I'd like to talk about the process of revelation as we grow, learn and wake up. Sounds like a wonderful thing, doesn't it? But here's a piece of art by Gerry Bannan that captures the complexities of what it has often felt like to me.
My most extreme experience with revelation came when I was just shy of 30 years old and was in graduate school. At the time, a professor had taken me under his wing and was helping me sort through alot of the confusion in my life that had resulted from the abuses of fundamentalist christianity. In retrospect, what this professor gave to me was complete and total trust. Something I had never experienced in my life. I had been taught to trust god, my parents, the church and any other authoritarian that happened to come along. But this professor gave me what I had been missing all along; the reality that I could trust myself. This changed my life forever and it was wonderful. But it wasn't without a cost.

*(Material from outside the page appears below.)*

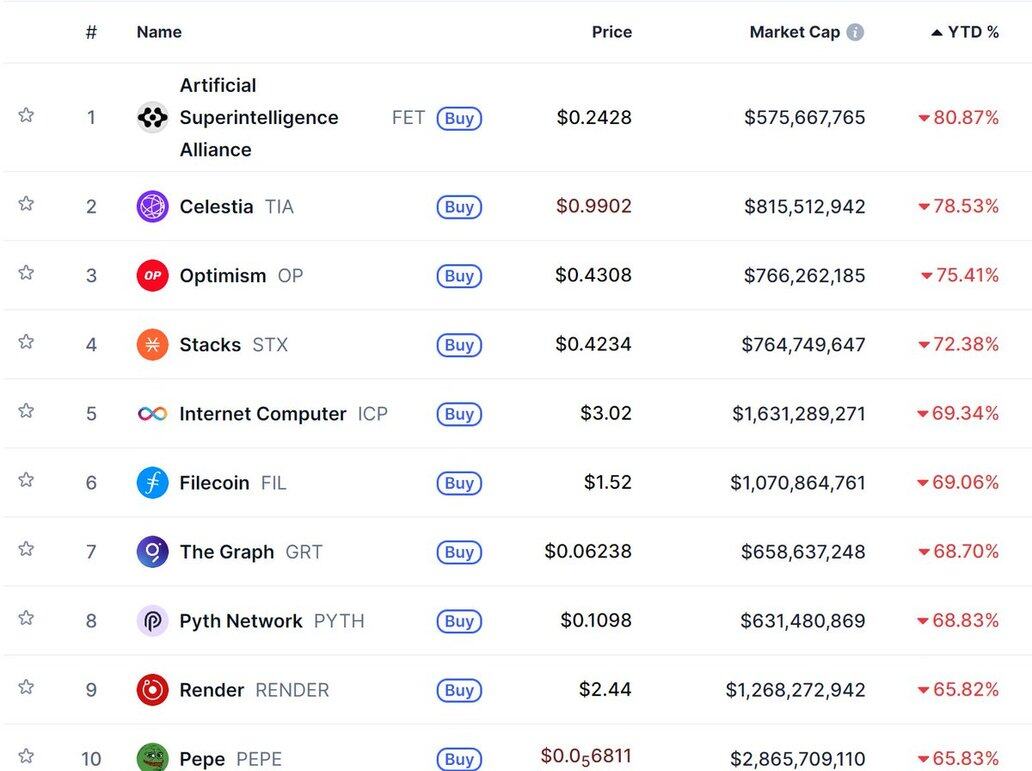Screen dimensions: 1032x771
Task: Click the Render red logo icon
Action: click(x=152, y=690)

Years of relying on authoritarians to tell me what to do was painful in the long run. But there was a certain comfort in the lack of responsibility for myself. As long as I was playing by someone else's rules and living someone else's life, I was off the hook. When I decided to take charge, I found out that I was on my own. No god in heaven or daddy here on earth was going to save me. And I couldn't rely on the rules to tell me what to do. I had to figure it all out for myself.
As this process unfolded, it stopped me in my tracks one day. I experienced, for the first and only time in my life, a full-fledged panic attack. It only lasted for about a day, but it was a real melt-down. I couldn't function at all for the whole day and didn't know what was wrong other than that I was scared to death. I was totally and completely wrapped in fear and became immobilized. Its only in retrospect that I've been able to identify what happened.

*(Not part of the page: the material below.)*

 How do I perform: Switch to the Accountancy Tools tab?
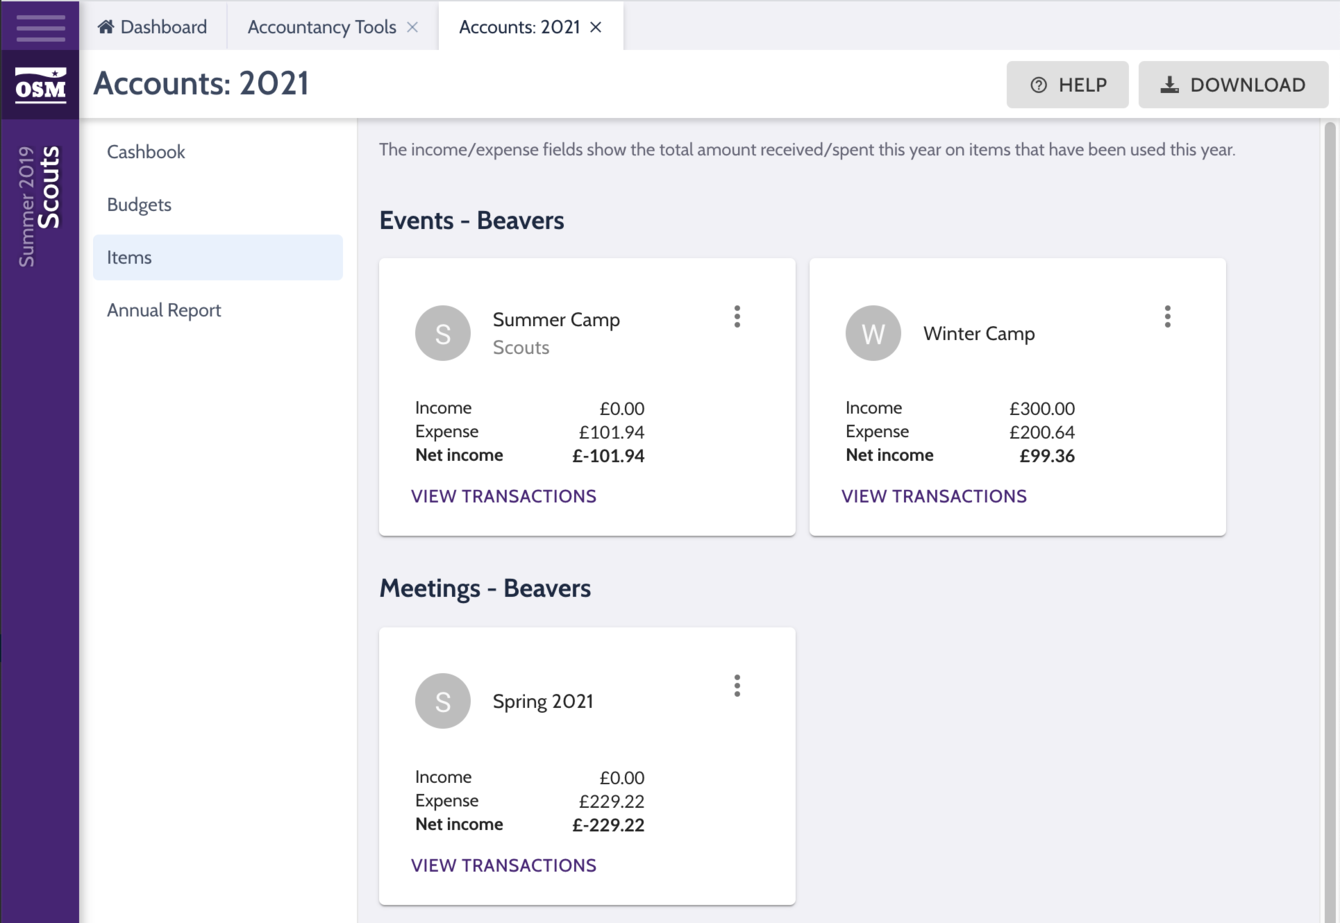point(320,27)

So, when we wonder about where all the fear in our world comes from, this might be part of the answer. Its a scary thing to be on your own and responsible for yourself. But, as David Whyte has put it so beautifully in this poem, if we break through, we find that we're really not alone at all.
Revelation Must Be Terrible
Revelation must be
terrible with no time left
to say goodbye.
Imagine that moment
staring at the still waters
with only the brief tremor
of your body to say
you are leaving everything
and everyone you know behind.
Being far from home is hard, but you know,
at least we are all exiled together.
When you open your eyes to the world
you are on your own for
the first time. No one is
even interested in saving you now
and the world steps in
to test the calm fluidity of your body
from moment to moment
as if it believed you could join
its vibrant dance
of fire and calmness and final stillness.
As if you were meant to be exactly
where you are, as if
like the dark branch of a desert river
you could flow on without a speck
of guilt and everything
everywhere would still be just as it should be.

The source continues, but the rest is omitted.